During a trip to Japan in late 1997, Hawking and his wife Elaine Mason made a stop in Vietnam and met Nhan for the first time.

He showed children at the orphanage how he could turn his wheelchair around with just the push of a button.

Nhan was amazed by his talents and how hard he tried despite his condition.

He talked to her with his robot voice, via an interpreter. Sometimes he raised his eyebrows.

He and his wife also took Nhan for a walk around the Hoan Kiem Lake. He bought her an English dictionary and a camera, and personally picked the fabric for Nhan’s first ao dai at a shop in Hanoi. Now married with two children, Nhan has given the dictionary to the orphanage. She still has the ao dai and hopes to pass it on to her daughter some day, but plans to hold on to the camera for as long as she can.

Hawking stayed in Hanoi for three days, and Nhan said it was a tearful farewell for both of them.

Two years later, Nhan visited England and stayed with her godparents for nearly two months.

She said he had made time to take her shopping, to the zoo and on the London Eye.

She also got to learn English at Cambridge, where he was teaching.

Every morning, he called out to say goodbye before he went to work.

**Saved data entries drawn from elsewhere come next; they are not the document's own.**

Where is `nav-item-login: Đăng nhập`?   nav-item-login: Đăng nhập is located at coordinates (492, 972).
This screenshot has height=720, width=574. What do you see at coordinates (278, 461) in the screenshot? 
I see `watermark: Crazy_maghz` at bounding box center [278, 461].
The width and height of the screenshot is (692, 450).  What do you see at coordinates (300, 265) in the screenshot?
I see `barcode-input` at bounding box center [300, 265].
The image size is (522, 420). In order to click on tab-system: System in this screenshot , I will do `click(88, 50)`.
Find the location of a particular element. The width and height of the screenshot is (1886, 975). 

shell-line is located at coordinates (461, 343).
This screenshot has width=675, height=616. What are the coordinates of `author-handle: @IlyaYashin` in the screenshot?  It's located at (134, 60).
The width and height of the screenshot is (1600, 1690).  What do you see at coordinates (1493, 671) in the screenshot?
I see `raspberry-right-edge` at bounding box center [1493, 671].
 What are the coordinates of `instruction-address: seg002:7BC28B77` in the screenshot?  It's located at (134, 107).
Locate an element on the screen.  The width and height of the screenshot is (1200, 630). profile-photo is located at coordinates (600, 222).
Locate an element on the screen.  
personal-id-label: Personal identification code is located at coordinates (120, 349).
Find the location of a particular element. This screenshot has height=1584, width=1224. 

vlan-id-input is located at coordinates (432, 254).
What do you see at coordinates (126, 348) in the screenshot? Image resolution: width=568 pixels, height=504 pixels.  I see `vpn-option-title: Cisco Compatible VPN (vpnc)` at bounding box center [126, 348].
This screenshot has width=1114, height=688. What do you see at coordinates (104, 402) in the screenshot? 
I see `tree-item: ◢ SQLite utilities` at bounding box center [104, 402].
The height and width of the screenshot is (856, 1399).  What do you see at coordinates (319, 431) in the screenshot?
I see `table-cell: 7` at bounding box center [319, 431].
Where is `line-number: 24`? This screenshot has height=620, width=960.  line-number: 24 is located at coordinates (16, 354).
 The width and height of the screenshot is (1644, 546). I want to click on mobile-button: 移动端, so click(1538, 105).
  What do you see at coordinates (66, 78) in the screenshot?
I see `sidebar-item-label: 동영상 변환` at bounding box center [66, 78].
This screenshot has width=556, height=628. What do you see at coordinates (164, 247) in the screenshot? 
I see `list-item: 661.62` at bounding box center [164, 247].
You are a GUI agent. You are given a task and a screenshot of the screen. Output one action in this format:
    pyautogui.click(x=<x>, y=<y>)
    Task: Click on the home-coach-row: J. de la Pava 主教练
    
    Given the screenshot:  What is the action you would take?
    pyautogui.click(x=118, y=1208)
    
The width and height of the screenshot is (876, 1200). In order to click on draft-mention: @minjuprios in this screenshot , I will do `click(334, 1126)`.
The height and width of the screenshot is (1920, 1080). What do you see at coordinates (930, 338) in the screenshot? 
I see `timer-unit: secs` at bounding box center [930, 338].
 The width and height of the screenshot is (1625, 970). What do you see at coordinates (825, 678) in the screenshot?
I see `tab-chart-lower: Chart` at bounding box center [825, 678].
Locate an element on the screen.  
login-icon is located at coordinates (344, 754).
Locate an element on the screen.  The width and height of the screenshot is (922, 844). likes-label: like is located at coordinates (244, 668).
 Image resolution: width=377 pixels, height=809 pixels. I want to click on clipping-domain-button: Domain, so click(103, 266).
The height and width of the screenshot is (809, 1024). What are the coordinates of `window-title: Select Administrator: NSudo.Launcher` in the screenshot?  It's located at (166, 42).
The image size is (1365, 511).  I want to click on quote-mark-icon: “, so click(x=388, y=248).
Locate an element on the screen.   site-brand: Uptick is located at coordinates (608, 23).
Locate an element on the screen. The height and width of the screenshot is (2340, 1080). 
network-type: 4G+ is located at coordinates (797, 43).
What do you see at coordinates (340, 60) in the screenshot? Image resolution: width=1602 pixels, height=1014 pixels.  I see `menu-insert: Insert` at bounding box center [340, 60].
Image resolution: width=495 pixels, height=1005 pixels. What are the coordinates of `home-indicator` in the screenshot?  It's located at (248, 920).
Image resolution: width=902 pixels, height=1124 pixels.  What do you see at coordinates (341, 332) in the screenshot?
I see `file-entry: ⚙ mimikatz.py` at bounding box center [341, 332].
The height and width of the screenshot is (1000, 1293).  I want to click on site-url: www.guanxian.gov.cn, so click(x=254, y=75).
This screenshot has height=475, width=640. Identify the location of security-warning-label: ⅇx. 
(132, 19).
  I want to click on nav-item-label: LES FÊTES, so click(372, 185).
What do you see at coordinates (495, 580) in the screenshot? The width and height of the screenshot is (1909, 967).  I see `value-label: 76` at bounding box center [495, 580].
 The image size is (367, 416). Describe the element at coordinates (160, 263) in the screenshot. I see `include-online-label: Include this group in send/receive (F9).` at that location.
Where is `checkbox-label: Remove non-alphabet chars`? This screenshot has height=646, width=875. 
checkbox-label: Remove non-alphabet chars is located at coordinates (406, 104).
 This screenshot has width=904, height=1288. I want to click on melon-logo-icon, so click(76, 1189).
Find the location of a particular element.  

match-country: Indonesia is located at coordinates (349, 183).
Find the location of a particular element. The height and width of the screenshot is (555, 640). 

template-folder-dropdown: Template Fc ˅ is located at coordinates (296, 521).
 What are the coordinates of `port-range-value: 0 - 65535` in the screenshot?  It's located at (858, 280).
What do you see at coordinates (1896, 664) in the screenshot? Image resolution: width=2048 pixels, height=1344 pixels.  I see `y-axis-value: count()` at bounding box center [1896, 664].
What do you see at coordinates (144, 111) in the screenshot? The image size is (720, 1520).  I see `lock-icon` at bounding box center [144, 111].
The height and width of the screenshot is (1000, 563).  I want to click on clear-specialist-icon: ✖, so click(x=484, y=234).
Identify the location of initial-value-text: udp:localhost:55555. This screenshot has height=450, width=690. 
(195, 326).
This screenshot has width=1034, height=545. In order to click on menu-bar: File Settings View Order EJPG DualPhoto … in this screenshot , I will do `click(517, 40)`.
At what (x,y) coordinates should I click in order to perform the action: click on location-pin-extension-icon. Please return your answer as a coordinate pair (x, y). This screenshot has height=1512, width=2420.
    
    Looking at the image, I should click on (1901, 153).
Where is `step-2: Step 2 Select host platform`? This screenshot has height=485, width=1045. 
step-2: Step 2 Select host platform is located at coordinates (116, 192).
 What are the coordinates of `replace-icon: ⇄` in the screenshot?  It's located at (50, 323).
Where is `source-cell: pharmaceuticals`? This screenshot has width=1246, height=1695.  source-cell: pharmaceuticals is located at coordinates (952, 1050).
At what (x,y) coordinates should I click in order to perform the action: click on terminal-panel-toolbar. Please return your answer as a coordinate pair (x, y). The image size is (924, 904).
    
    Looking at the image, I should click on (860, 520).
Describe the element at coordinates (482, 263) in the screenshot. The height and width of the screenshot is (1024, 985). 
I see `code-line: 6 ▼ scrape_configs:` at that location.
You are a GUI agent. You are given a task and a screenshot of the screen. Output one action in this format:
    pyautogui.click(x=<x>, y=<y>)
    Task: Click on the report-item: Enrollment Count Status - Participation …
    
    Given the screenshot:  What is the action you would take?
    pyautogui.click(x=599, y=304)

Every night, he made sure she went to bed early.

Nhan said she did not understand much about the black hole theories that Hawking was studying, but she did understand his advice about staying strong.

She remembers he had told her to study as hard as she could, because that what he was doing.

In a letter in September 2002, she learned that Hawking was weaker, but he was still working and traveling.

Her godparents paid attention a lot to her personal life, asking her questions like where she was living, and with whom, how much she got paid for her job and how much she had to pay for her place.

From 2006, after they divorced, she lost contact. Hawking then resumed closer relationships with his first wife Jane Wilde, their three children, and grandchildren.

Nhan, 39, now runs a restaurant with her husband from their house in Bac Tu Liem District.

Her children know of Hawking as their grandfather, a role model that their mother wants them to follow.

“Study hard so you can become a fraction of his greatness,” she told them.